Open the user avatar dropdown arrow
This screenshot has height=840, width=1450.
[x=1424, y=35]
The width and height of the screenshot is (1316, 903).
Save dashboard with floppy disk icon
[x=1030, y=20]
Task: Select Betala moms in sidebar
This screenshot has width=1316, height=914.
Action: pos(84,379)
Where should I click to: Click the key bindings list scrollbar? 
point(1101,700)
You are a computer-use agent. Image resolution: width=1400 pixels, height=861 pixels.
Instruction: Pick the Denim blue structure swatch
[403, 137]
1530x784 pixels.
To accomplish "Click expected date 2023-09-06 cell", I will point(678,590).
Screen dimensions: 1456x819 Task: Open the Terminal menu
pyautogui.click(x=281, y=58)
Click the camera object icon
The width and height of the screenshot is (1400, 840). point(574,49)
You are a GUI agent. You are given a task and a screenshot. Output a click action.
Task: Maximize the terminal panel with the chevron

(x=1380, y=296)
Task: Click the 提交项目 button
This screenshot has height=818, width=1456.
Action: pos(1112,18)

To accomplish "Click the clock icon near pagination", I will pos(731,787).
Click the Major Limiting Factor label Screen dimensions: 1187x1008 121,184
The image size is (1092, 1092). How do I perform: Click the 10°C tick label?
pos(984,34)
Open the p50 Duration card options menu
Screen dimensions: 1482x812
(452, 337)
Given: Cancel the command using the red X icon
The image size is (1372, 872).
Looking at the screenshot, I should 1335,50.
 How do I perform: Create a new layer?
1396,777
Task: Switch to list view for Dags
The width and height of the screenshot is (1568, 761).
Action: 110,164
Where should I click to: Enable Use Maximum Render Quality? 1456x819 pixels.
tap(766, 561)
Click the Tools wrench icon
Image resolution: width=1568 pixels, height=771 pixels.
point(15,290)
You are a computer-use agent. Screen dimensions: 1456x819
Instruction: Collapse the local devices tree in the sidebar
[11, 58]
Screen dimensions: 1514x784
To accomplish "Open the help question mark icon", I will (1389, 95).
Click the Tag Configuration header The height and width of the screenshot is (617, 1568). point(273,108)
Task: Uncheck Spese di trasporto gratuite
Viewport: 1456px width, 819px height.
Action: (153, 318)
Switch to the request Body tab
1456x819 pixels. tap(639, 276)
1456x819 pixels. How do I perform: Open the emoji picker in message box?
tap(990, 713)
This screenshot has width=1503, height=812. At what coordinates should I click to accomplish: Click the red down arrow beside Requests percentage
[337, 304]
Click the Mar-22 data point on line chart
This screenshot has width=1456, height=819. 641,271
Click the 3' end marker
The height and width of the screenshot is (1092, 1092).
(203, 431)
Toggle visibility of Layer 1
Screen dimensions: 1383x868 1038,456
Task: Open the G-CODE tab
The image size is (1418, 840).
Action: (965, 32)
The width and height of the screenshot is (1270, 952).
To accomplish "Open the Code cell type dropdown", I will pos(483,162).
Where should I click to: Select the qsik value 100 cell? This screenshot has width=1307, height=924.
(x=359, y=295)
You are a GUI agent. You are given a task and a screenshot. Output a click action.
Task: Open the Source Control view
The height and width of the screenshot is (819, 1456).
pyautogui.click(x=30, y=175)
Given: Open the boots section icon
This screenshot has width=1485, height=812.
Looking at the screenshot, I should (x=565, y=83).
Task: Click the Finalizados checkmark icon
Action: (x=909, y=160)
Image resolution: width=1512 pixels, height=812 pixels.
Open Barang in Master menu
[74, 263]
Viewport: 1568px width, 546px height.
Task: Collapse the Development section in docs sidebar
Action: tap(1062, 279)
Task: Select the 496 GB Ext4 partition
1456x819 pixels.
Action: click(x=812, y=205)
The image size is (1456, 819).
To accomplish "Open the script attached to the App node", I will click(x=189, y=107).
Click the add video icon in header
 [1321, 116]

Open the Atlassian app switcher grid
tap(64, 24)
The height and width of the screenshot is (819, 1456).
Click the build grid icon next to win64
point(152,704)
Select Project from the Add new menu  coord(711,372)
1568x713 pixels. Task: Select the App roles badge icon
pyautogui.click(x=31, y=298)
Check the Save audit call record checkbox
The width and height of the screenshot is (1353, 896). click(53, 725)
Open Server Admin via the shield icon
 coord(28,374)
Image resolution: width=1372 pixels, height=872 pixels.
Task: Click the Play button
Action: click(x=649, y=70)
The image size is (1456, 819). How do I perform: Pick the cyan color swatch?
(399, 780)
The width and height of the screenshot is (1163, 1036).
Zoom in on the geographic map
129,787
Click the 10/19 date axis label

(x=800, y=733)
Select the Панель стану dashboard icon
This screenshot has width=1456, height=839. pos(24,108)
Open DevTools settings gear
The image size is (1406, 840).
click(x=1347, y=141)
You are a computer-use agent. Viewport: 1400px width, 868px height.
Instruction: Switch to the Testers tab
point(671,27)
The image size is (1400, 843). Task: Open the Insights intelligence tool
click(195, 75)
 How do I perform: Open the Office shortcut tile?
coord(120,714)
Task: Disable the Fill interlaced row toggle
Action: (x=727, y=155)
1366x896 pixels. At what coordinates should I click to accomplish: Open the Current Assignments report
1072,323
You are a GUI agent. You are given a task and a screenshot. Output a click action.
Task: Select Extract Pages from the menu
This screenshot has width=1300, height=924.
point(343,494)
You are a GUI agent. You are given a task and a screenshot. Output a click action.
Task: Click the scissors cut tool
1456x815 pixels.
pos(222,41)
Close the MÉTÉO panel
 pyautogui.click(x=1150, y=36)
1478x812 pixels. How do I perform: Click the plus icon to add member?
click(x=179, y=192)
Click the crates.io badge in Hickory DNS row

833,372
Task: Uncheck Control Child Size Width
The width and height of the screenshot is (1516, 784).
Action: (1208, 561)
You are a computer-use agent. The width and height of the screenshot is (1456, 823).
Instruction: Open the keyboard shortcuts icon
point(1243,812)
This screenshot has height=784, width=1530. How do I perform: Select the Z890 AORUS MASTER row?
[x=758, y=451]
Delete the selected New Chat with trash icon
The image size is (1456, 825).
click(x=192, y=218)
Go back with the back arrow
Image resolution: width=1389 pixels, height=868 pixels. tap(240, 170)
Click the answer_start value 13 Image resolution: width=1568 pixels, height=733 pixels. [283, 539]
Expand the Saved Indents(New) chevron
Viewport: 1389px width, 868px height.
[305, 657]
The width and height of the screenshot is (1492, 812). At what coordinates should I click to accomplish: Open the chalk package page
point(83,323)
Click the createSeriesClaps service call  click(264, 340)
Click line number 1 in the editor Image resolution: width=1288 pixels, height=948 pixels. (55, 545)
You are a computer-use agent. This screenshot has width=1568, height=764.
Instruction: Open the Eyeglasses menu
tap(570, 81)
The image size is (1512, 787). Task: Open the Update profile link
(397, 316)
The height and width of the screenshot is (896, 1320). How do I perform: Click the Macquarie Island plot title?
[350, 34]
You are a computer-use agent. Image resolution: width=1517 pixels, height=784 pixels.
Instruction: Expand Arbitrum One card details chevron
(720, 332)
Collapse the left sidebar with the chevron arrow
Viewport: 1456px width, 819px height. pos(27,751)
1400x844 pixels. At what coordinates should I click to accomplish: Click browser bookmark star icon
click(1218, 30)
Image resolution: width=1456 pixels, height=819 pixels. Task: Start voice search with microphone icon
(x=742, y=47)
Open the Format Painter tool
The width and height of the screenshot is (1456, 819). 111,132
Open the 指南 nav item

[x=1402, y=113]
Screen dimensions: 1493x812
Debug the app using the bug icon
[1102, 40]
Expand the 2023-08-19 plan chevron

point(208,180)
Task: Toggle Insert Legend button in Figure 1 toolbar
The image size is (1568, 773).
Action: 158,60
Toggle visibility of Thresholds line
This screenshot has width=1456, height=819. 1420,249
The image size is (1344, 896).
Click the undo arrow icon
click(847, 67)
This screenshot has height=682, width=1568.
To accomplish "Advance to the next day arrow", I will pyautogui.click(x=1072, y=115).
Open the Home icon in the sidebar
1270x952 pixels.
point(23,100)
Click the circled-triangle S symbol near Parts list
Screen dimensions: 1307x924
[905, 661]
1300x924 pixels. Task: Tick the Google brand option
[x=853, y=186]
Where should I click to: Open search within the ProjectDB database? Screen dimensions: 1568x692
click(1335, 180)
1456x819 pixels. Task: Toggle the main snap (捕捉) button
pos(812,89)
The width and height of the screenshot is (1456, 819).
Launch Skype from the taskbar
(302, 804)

◇ ◇ ◇ ◇ ◇

Once you have counted the lines above that hold the word "will", report only that total.

6